From: “Douglas R. Floyd” <dfloyd@io.com>
To: baby-x@cyberpolis.org (baby-X)
Message Hash: 7090c872d70ab697a89dcd320537b3cb58f95815edf97ebeacbb3d73247b8694
Message ID: <199608272357.SAA27804@bermuda.io.com>
Reply To: <v01540b00ae48e087022c@[206.14.141.118]>
UTC Datetime: 1996-08-28 03:29:29 UTC
Raw Date: Wed, 28 Aug 1996 11:29:29 +0800
From: "Douglas R. Floyd" <dfloyd@io.com>
Date: Wed, 28 Aug 1996 11:29:29 +0800
To: baby-x@cyberpolis.org (baby-X)
Subject: Re: Net Politics
In-Reply-To: <v01540b00ae48e087022c@[206.14.141.118]>
Message-ID: <199608272357.SAA27804@bermuda.io.com>
MIME-Version: 1.0
Content-Type: text/plain
>
> At 10:23 AM 8/27/96, Jonah Seiger wrote:
[...]
>
> I swer I had this conversation somewhere recently, and those of us involved
> in it came up with one reason this rift seems to come up so often and get
> discussed so publically, especially in comparison to our "organized,
> determined" opponents.
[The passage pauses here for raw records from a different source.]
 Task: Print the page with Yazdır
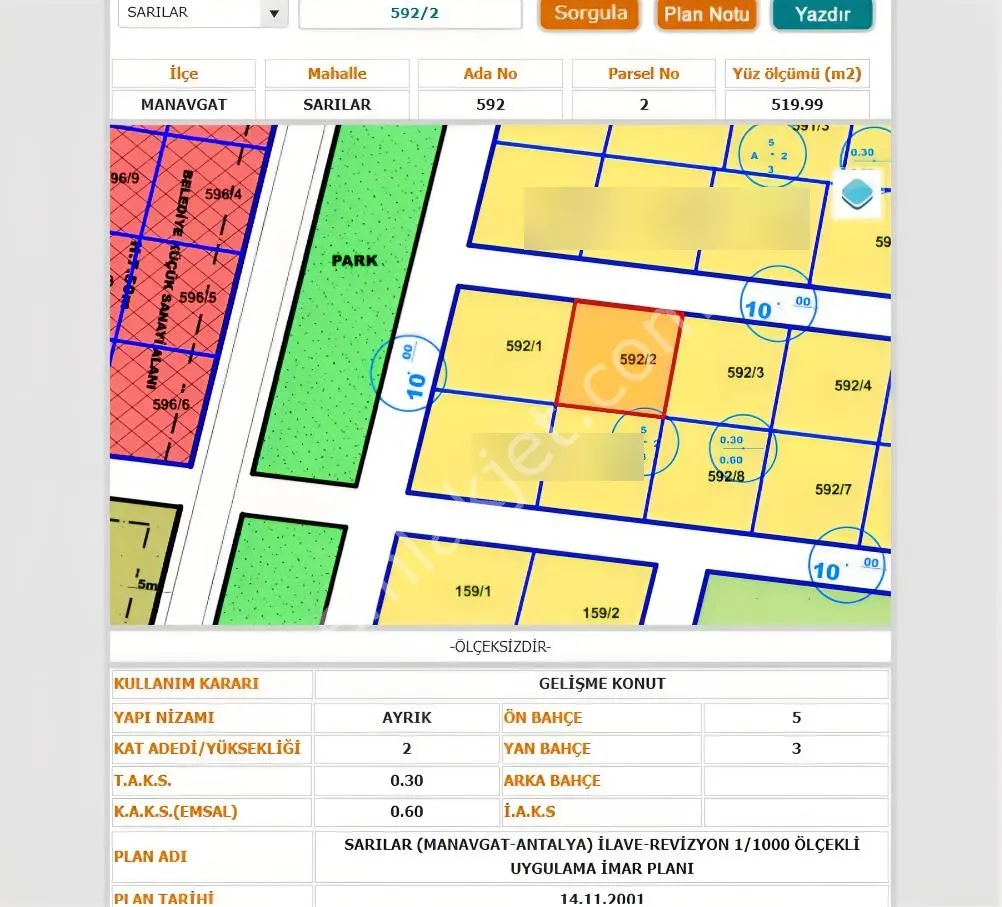(x=822, y=14)
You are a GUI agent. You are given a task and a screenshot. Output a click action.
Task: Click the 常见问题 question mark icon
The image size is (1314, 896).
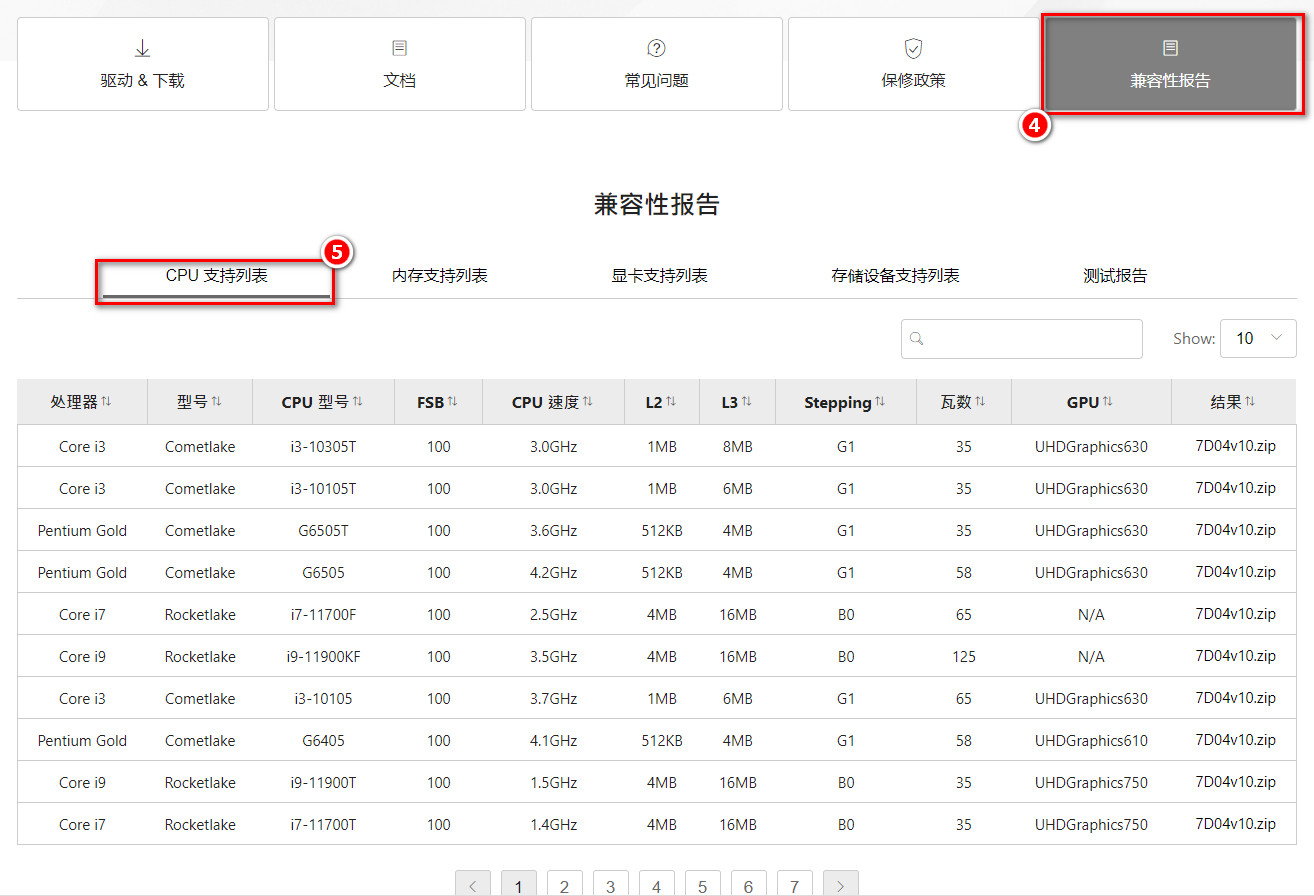[x=656, y=48]
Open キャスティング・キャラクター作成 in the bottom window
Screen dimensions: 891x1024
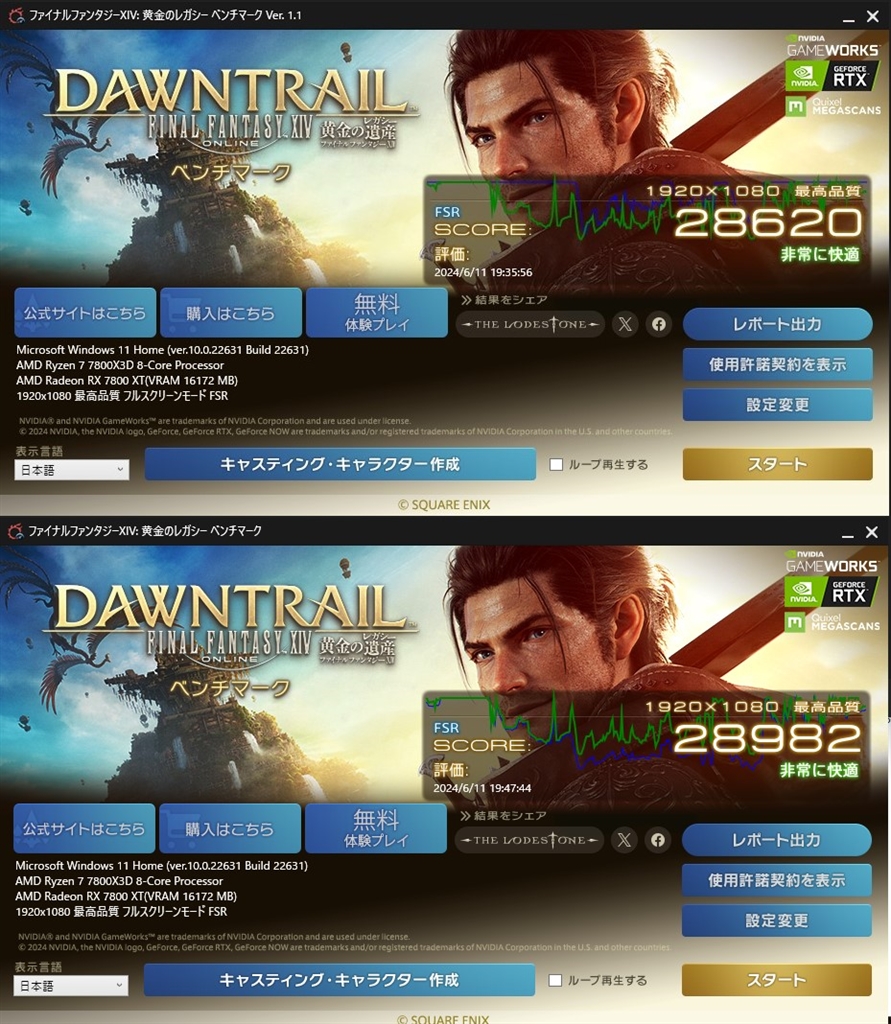click(339, 980)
I would hazard a guess that those people working
> within the cause of electronic freedoms tend not to be the simple
> order-following, authority-heeding sort (compared to, say, followers of the
> Religious Right). It's easy if you're Ralph Reed to send out a flyer or get
> the telemarketters working and tell the troops what to do. It's not as easy
> if you're, say, Jonah Seiger. Not because of Jonah (or Shabbir, or Declan,
> or whoever), but because of his audience. It's not a push-button response
> with us.
The herding cats analogy comes to mind here.